Vision lets the @DoublegramAIBot Telegram bot see the images you send — not just read your words about them. In your private chat with the bot, send a photo, add a question in the caption, and the bot analyzes the picture and replies in text.
This is different from generating a new image (see Generate Images in Telegram from Text). Here you already have a picture and want the AI to understand it in Telegram.
How to analyze an image
Two simple ways:
Send a photo with a caption
- Open @DoublegramAIBot.
- Tap the attachment icon and send a photo (or screenshot saved as a photo).
- In the caption field, type your question — for example: Describe what you see or What brand is this logo?

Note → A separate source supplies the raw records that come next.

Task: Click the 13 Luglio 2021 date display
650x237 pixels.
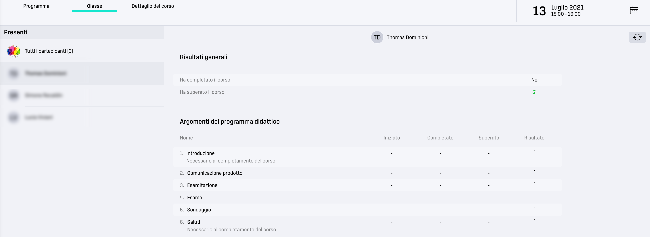Action: (x=558, y=11)
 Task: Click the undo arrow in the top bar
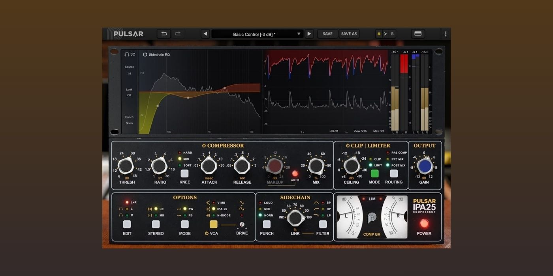pos(164,34)
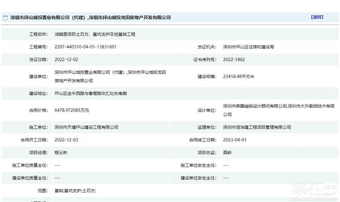Click the issuing authority 深圳市坪山区住房和建设局
This screenshot has height=202, width=340.
tap(248, 47)
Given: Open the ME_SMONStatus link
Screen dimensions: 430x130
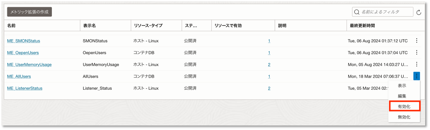Looking at the screenshot, I should 24,41.
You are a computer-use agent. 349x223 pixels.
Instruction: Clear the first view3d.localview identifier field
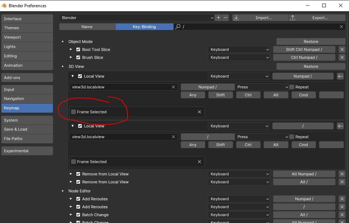(x=173, y=87)
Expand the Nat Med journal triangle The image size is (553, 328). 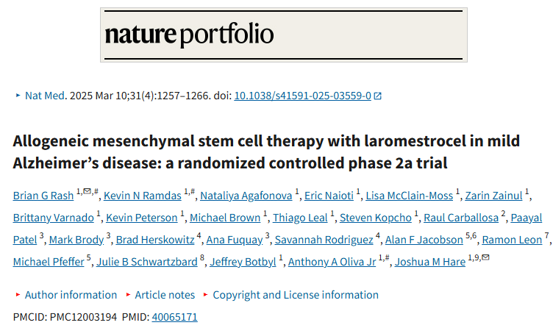click(x=18, y=96)
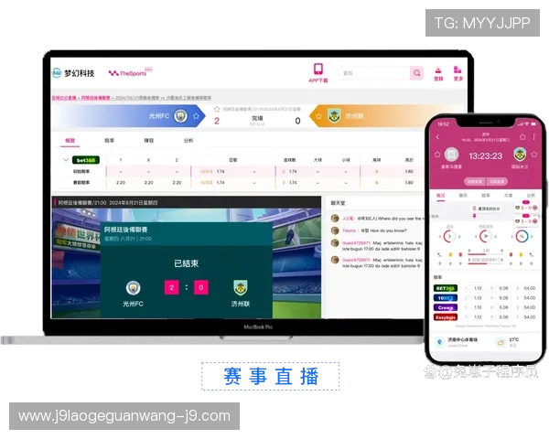Expand the bet365 odds row chevron
This screenshot has width=549, height=439.
tap(65, 160)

- Send. The bot processes the image and replies in text.
Reply to an existing photo
If a photo is already in the chat, reply to that message with your question. The bot understands you are asking about the image in the message you replied to.
Try it: Send a screenshot of a webpage with the caption: Summarize the main points shown in this screenshot.
Use a Gemini text model
For full image analysis, your text model must be a Google Gemini model. Gemini receives the actual image data and can truly see what you sent.
To switch:
- Send
/model. - Tap Text Model → Google Gemini.
- Pick a Gemini model (for example Gemini 2.5 Flash for speed, or Gemini 2.5 Pro for harder questions).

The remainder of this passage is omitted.